参见图1,图1为基于深度视频生成的编解码方法的框架示意图。该方法的主要原理是基于待编码帧的运动对参考帧进行形变,以得到待编码帧对应的重建帧。下面结合图1对基于深度视频生成的编解码方法的基本框架进行说明:
第一步,编码阶段,编码器采用关键点提取器提取待编码的目标面部视频帧的目标关键点信息,并对目标关键点信息编码;同时,采用传统的图像编码方法(如VVC、HEVC等)对参考面部视频帧进行编码。
第二步,解码阶段,解码器中的运动估计模块,通过关键点提取器提取参考面部视频帧的参考关键点信息;并基于参考关键点信息和目标关键点信息进行稠密运动估计,得到稠密运动估计图和遮挡图,其中,稠密运动估计图表征关键点信息表征的特征域中,目标面部视频帧与参考面部视频帧之间的相对运动关系;遮挡图表征目标面部视频帧中各像素点被遮挡的程度。
第三步,解码阶段,解码器中的生成模块基于稠密运动估计图对参考面部视频帧进行形变处理,得到形变处理结果,再将形变处理结果与遮挡图相乘,从而输出重建面部视频帧。
图1所示方法中,基于单个参考帧对后续视频帧进行编解码,以得到对应的重建面部视频帧。但是,这样得到的重建面部视频帧,其纹理质量和运动信息主要依赖于该单个参考面部视频帧,也就是说,在重建过程中,该单个参考面部视频帧限制了纹理信息和运动信息的重建,使得重建面部视频帧与待编码的原面部视频帧相比,其纹理质量较差,同时,运动描述的精度也较低。也就是说,得到的重建面部视频帧的质量较差。
本申请实施例中,基于多个参考面部视频帧得到融合面部视频帧,其纹理质量和运动信息则同时参考了多个不同的参考面部视频帧,因此,重建得到的融合面部视频帧与目标面部视频帧之间的质量差异较小,可以提高面部视频帧的重建质量。
下面结合本申请实施例附图进一步说明本申请实施例具体实现。
实施例一
参照图2,图2为根据本申请实施例一的一种面部视频编码方法的步骤流程图。具体地,本实施例提供的面部视频编码方法包括以下步骤:
步骤202,获取待编码的目标面部视频帧和参考帧列表中的多个初始参考面部视频帧。
本申请实施例中,对于初始参考面部视频帧的具体设定方式,以及数据均不做限定,可以根据实际情况选择。

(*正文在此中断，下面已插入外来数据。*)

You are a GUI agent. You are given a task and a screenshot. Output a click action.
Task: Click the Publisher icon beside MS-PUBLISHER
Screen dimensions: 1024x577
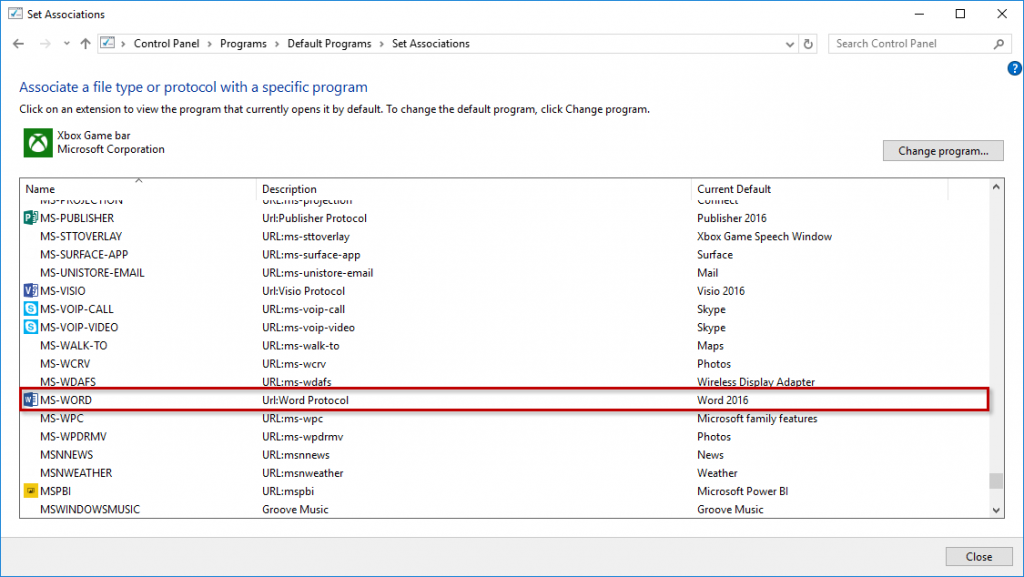pyautogui.click(x=29, y=218)
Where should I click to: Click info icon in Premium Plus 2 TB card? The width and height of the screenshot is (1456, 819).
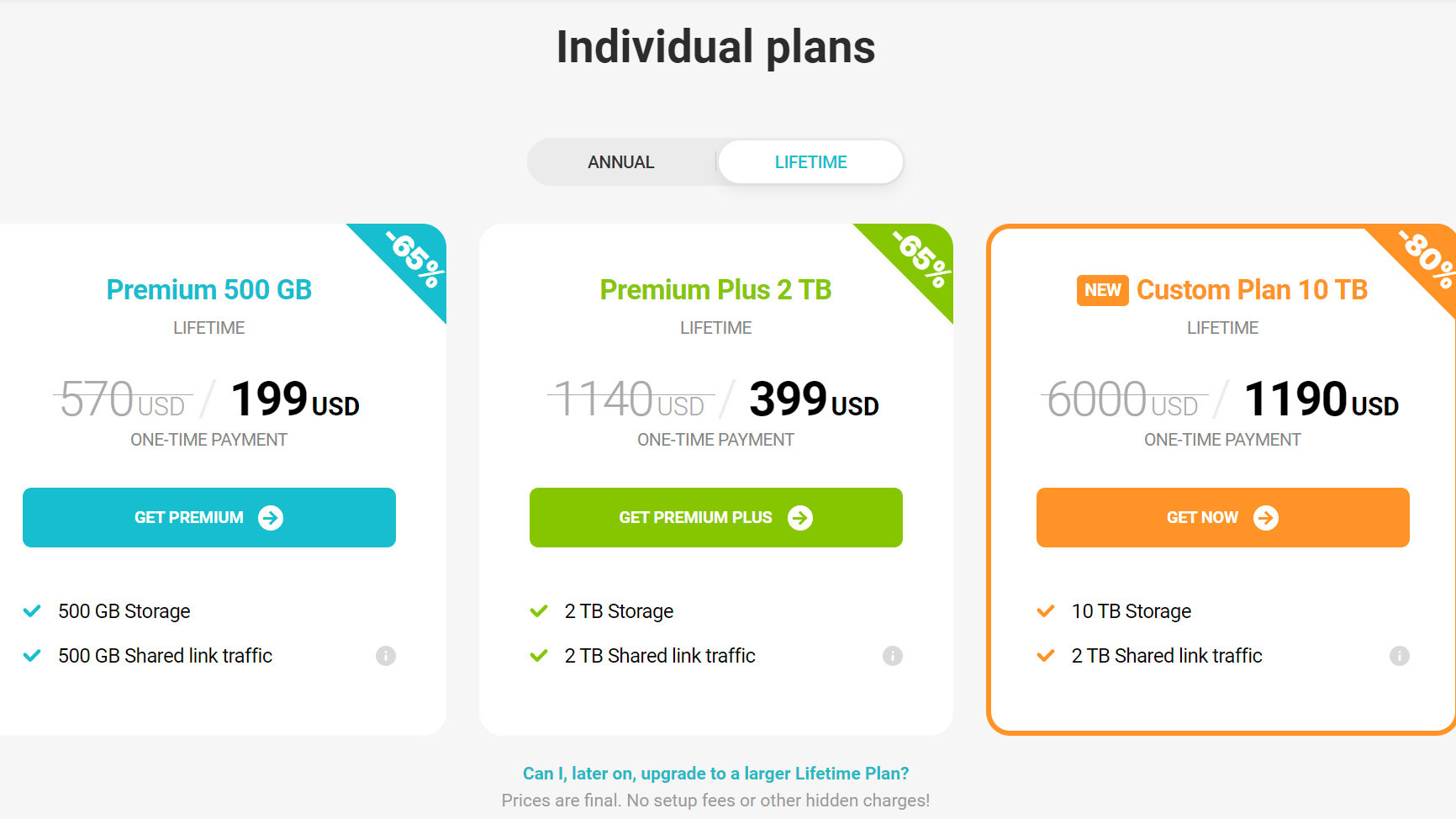click(x=893, y=656)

例如:在视频会议或者视频直播等低延迟场景下,初始参考面部视频帧可以为面部 视频中任意的,时间戳早于目标面部视频帧的视频帧;也可以为按照预设的选择规则,从面部视频帧中选择的视频帧,等等。如:可以为面部视频中前预设数量帧的面部视频帧。
步骤204,分别对多个初始参考面部视频帧和目标面部视频帧进行编码,得到面部视频比特流。
具体地,就每个初始参考面部视频帧而言,可以采用相对较小的量化失真进行编码,编码过程保留该初始参考面部视频帧的完整数据,例如:可以采用通用视频编码(VVC)的方式,对初始参考面部视频帧进行编码。
针对目标面部视频帧而言,为了降低传输码率,可以先对目标面部视频帧进行特征提取,得到目标面部视频帧的目标紧凑特征;再对目标紧凑特征进行编码,其中,目标紧凑特征表征目标面部视频帧中的关键特征信息,例如:面部五官位置信息、姿态信息以及表情信息等等。进一步地:可以借助机器学习模型对目标面部视频帧进行特征提取,从而得到目标紧凑特征。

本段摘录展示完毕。